Abraço seu tronco firmemente, aconchego-me a você sentido seu calor quando os primeiros raios do sol, suavemente, tocam minha retina.
Acordo com os olhos marejados de saudades!

domingo, outubro 14, 2007

15 Tishrei 5767

"Creio que foi o sorriso, sorriso foi quem abriu a porta. Era um sorriso com muita luz lá dentro, apetecia entrar nele, tirar a roupa, ficar nu dentro daquele sorriso. Correr, navegar, morrer naquele sorriso."

(Eugênio de Andrade)

O calor está insuportável, decido tomar um banho para ver se melhora. Minha imagem refletida no espelho abre uma janela no tempo e cola sua lembrança, como se me olhasse refletida nos seus olhos.
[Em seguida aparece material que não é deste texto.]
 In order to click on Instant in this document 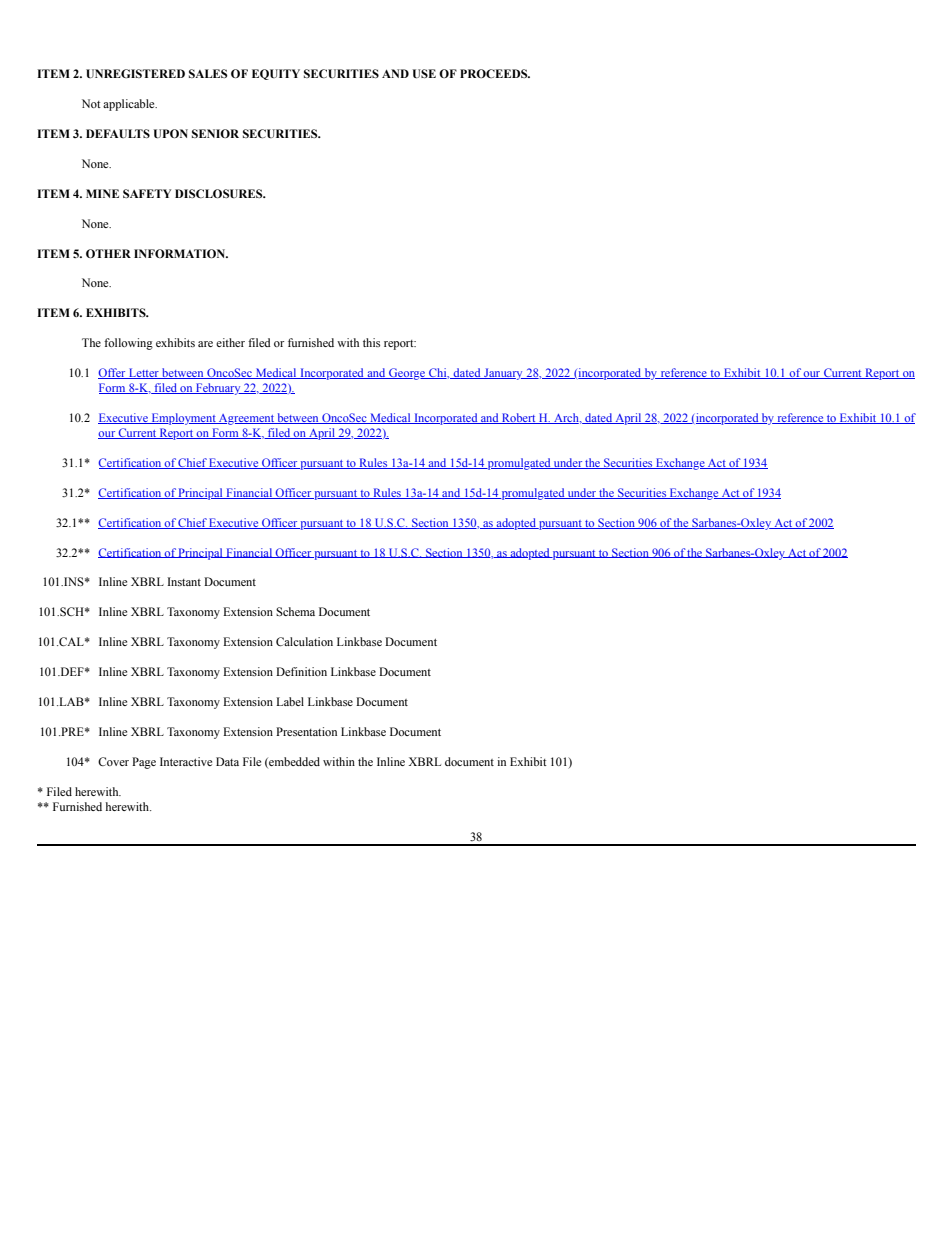, I will do `click(184, 581)`.
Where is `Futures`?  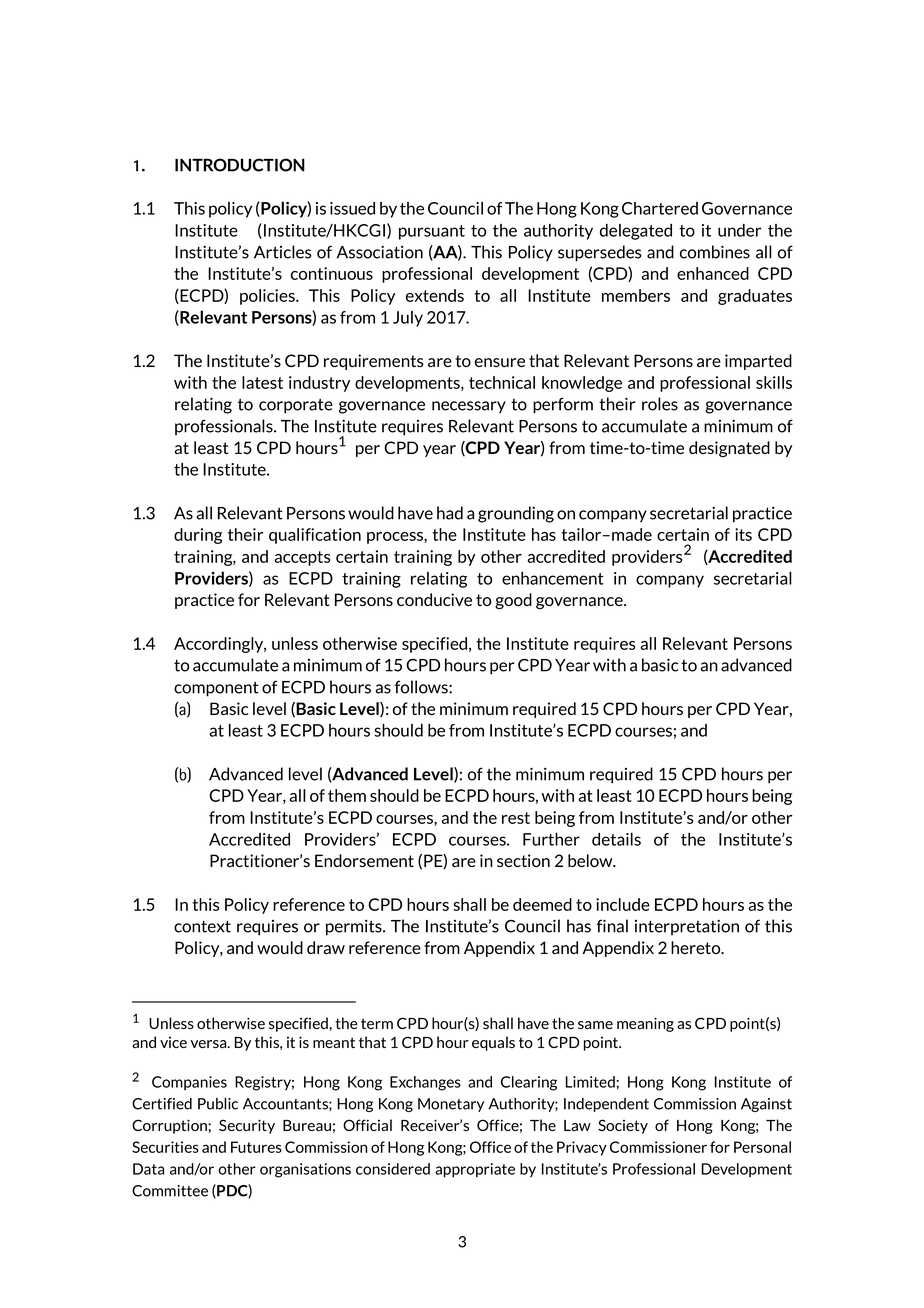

Sorrio à lembrança da confissão de que o encabulo. Como posso encabular você? Logo eu que me dispo a sua frente sem qualquer tipo de pudor! Mostro-me inteira, numa infinidade de nuances que fazem de mim criança e mulher, doce e voluntariosa – rebelde, como você diz, convicta como me entendo ser – brincando com a espuma ou me perdendo na imensidão aconchegante do seu abraço. Sou eu, apenas eu, frágil como uma libélula pousada na sua mão, necessitando tão somente ser aquecida pela intensidade do seu olhar.

Como pode a verdade ser constrangedora? A verdade é apenas a verdade e a beleza que vejo em você não se restringe às colunas jônicas a que chamas, modestamente, pernas ou ao talhe que em nada desmerece uma estátua renascentista. Tão pouco me refiro aos olhos vivazes, buliçosos, sempre em observação ou ao sorriso escondido nas extremidades dos lábios cerrados. É tudo isso, mas é muito mais...

Sua beleza, cariño, é tudo isso, mas é muito mais e este mais não é só a sua elegância ao andar; ao vestir, com a mesma majestade, um jeans ou um terno; não está só na forma correta e discreta de falar ou no som de trovão que desce macio pelos seus lábios. Sua beleza vai além, além da forma firme e doce como me repreende, me acarinha, me denga; vai além do desejo com o qual se apresenta para o banquete dos corpos e da ternura com que me recebe em seu colo, abraçando-me e sorrindo como fazemos quando observamos crianças brincando; sua beleza é muito mais que isso e tudo isso também.

Nada tão belo quanto o seu abraço que se desmancha num sussurro de prazer para recompor-se no aconchego que tanto aprecio e onde observo seu rosto sereno, olhos fechados, emergindo, lentamente, do êxtase em que mergulhamos.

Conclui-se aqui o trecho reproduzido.